Een eerdere versie van dit artikel is gepubliceerd in het blad KO nr. 36-37 in 1993.
SANCHIN KATA door André ter Veer
Van alle kata in het Okinawa gojuryu karatedo is de Sanchin kata de belangrijkste basis kata. De kata vormt het fundament van alle technieken binnen het gojuryu. De Sanchin kata van het kyokushinkai en het gojukai karate zijn afgeleid van deze Okinawa-vorm. Het thema 'ademhalingskata' komt overigens ook binnen andere karate-stijlen voor. Zoals bekend valt kata onder te verdelen in twee typen: de heishugata en de kaishugata. Sanchin en Tensho zijn beide heishugata. Sanchin vertegenwoordigt het Go-aspect (hard), Tensho het Ju-aspect (zacht). De principes die in deze beide kata besloten liggen, geven exact de karakteristieken weer van de trainingsmethodes die in het Okinawa gojuryu gebruikelijk zijn. De andere kata zijn kaishugata
Heishugata
Het karater "Hei" betekent in het Japans zoveel als "sluiten" of "gesloten". Het karakter "Shu" betekent "hand". Dit laatste teken wordt ook wel uitgesproken als "Te", bijvoorbeeld in de term "kara-te". Het derde karakter is "kata" en betekent "model" of "vorm". In het geval van "heishugata" wordt de "K" van kata geschreven als een "G" omdat er een klinker aan voorafgaat. De uitspraak is als een 'harde G'. Heishugata betekent in totaliteit derhalve "gesloten-hand-vorm", hetgeen enigszins misleidend is. Tensho kata wordt namelijk gekenmerkt door een variëteit van open-hand-technieken. Het aspect van geslotenheid ligt dan ook niet besloten in het al dan open zijn van de handen. Wat bedoeld wordt, is de constante staat van aanspanning, de spiercontractie gedurende de gehele kata-oefening.
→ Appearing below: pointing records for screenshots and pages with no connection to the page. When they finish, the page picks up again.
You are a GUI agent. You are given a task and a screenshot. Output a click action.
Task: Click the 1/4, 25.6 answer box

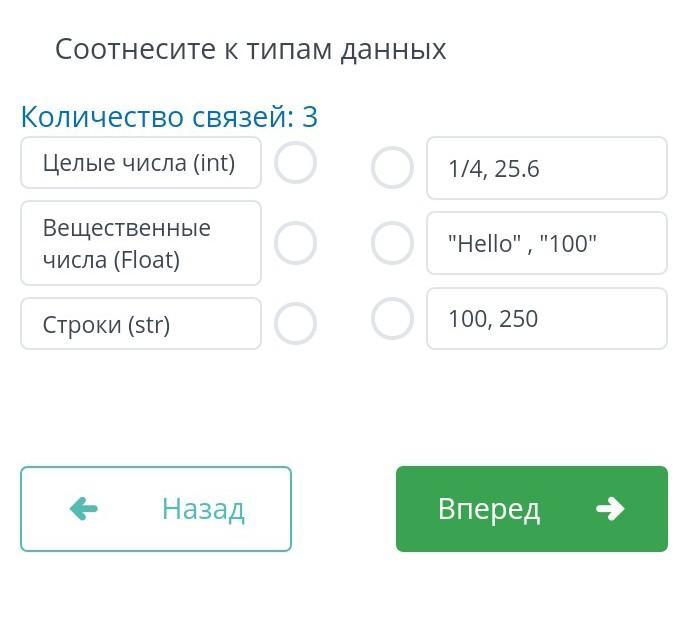(546, 168)
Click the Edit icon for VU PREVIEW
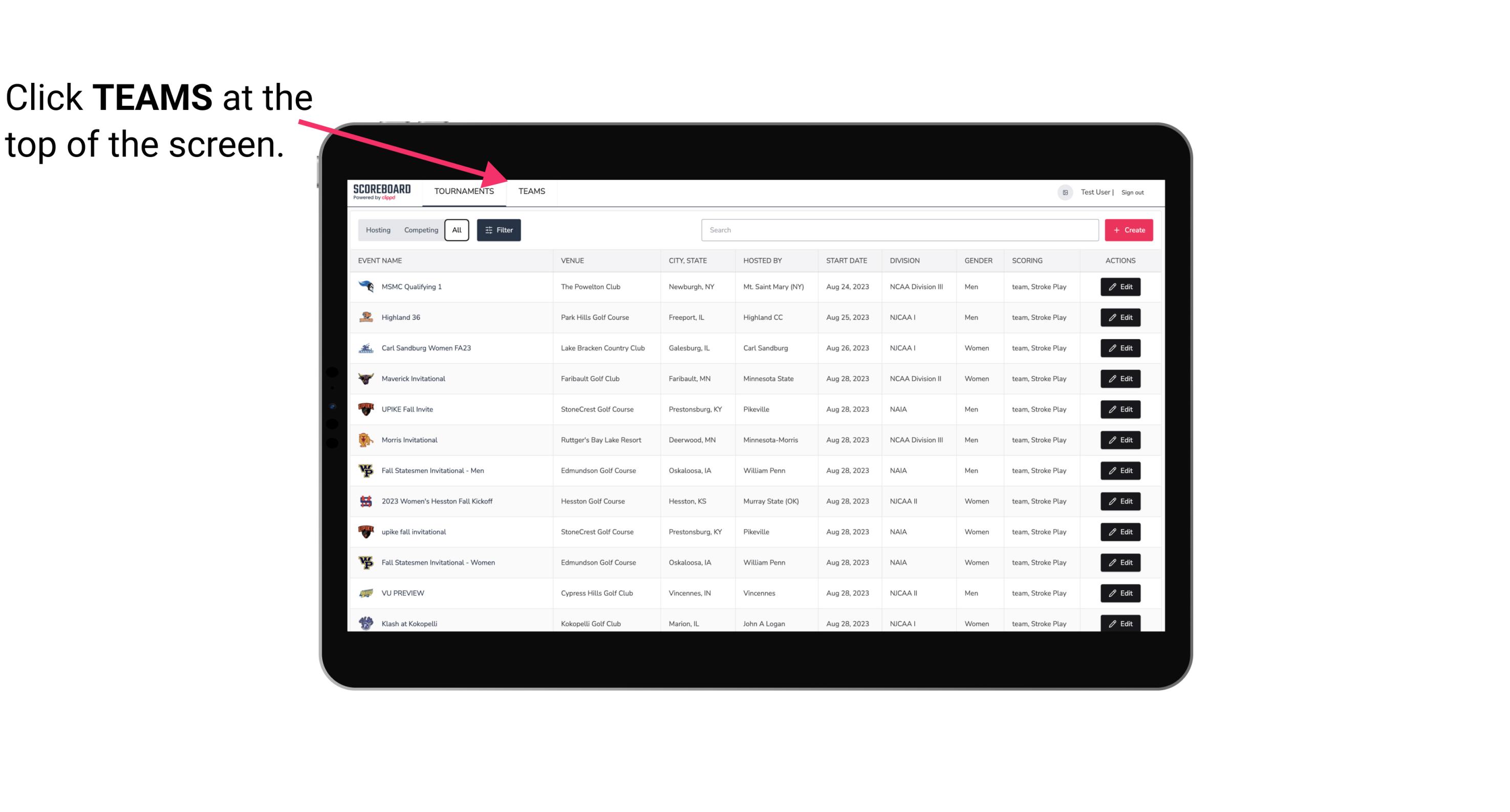1510x812 pixels. click(1121, 592)
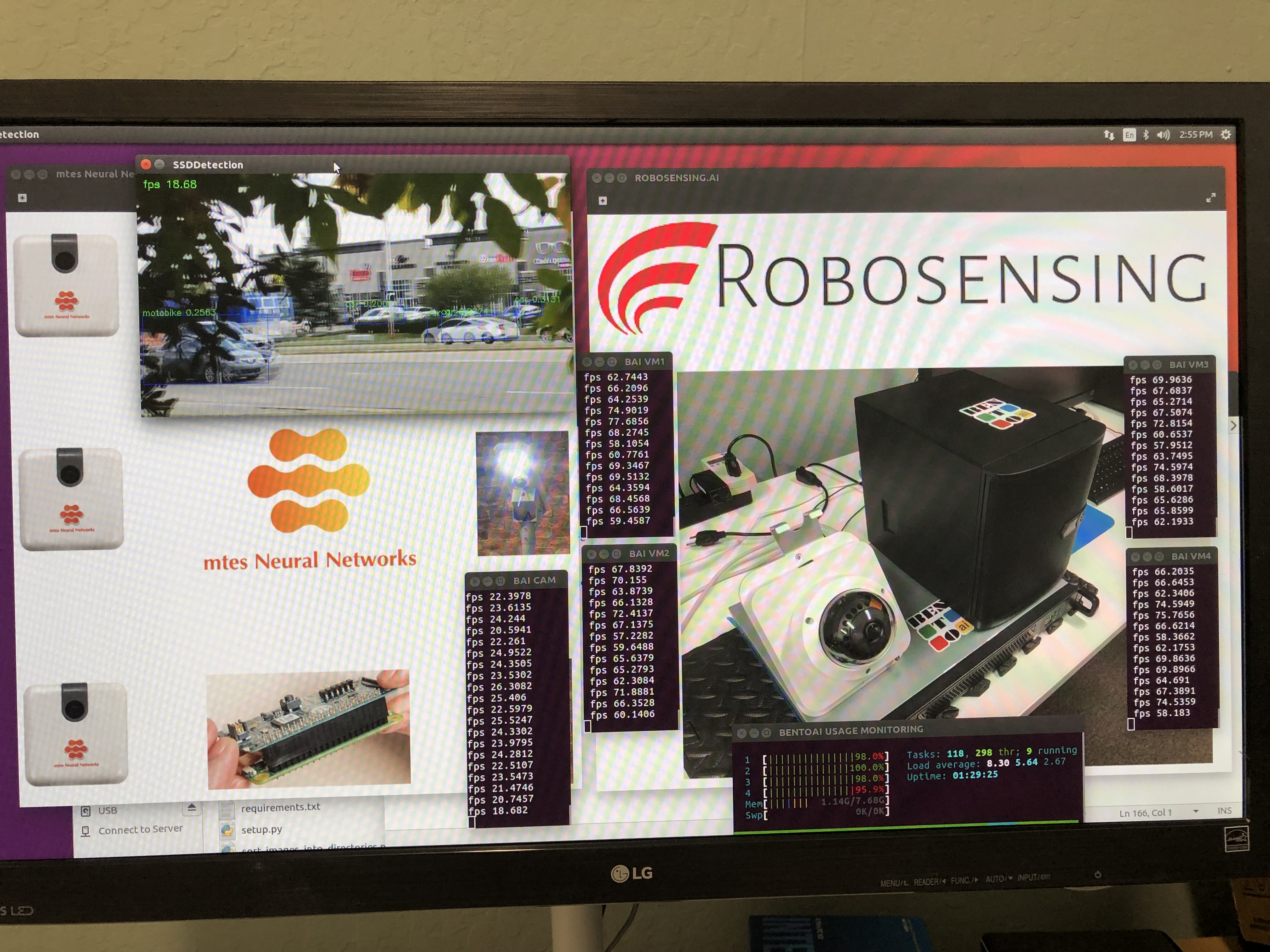
Task: Click Connect to Server in sidebar
Action: pyautogui.click(x=140, y=830)
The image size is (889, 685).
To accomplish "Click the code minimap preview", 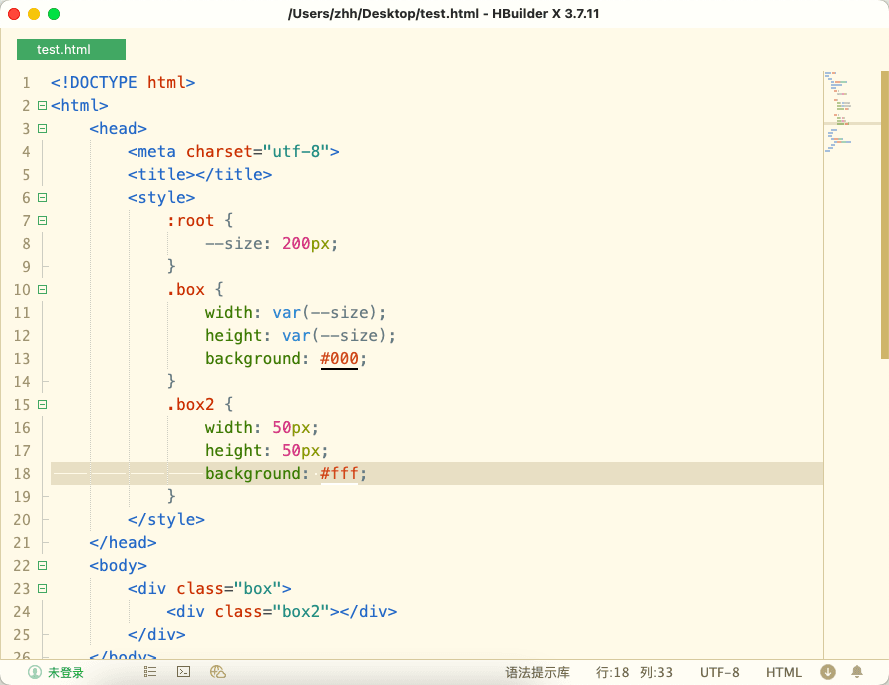I will tap(845, 112).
Bij de spiercontractie (=sluiten) wordt de kracht (chikara) geconcentreerd in de Tanden, het energetisch centrum in de onderbuik. De spieren ontspannen pas als de kata is voltooid. Deze vorm van training is van belang voor de ontwikkeling van fysieke kracht, stamina en controle van de ademhaling. Behalve de training van lichaam en geest, en het toevoegen van kracht aan de techniek, is Sanchin mede bedoeld als een training voor de reflexen en een oefening in geduld. Bovendien heeft de kata een gunstig effect op de geestelijke gezondheid in de oude dag. De kata wordt geacht zo fundamenteel te zijn voor de ontwikkeling van karate-specifieke kracht dat wel eens wordt gezegd dat met de beoefening van Sanchin kata kan worden volstaan. Ten aanzien van dit aspect van de training zouden andere kata overbodig zijn.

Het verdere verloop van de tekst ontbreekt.